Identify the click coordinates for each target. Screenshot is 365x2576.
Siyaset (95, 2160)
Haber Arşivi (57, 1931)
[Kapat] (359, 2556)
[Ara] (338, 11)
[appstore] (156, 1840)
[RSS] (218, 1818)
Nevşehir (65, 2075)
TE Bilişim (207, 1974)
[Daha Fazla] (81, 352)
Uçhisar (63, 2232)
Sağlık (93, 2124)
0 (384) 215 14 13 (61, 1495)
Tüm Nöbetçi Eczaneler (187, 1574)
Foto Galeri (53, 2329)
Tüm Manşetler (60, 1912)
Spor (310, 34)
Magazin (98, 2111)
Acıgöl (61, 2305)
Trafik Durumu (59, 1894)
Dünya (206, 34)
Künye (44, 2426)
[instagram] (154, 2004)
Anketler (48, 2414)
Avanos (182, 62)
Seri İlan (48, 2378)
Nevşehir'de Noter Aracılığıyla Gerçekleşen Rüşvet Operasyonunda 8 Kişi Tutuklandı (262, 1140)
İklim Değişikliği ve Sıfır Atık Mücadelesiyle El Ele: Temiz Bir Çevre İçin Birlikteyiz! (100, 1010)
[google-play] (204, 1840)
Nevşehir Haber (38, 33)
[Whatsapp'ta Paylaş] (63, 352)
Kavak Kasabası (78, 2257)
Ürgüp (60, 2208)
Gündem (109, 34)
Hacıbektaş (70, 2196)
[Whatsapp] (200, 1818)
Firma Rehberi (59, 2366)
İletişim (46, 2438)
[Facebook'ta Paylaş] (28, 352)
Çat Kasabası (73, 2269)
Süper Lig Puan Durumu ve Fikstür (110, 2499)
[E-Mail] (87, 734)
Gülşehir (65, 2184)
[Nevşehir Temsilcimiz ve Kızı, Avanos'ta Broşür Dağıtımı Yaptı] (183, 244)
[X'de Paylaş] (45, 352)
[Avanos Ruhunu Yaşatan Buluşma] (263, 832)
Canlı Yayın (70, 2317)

###

▶ [What is needed]: Which lines of the records above contain the word "Avanos"? Report each one in full.

▶ [Solution to this task]:
Avanos (182, 62)
[Nevşehir Temsilcimiz ve Kızı, Avanos'ta Broşür Dağıtımı Yaptı] (183, 244)
[Avanos Ruhunu Yaşatan Buluşma] (263, 832)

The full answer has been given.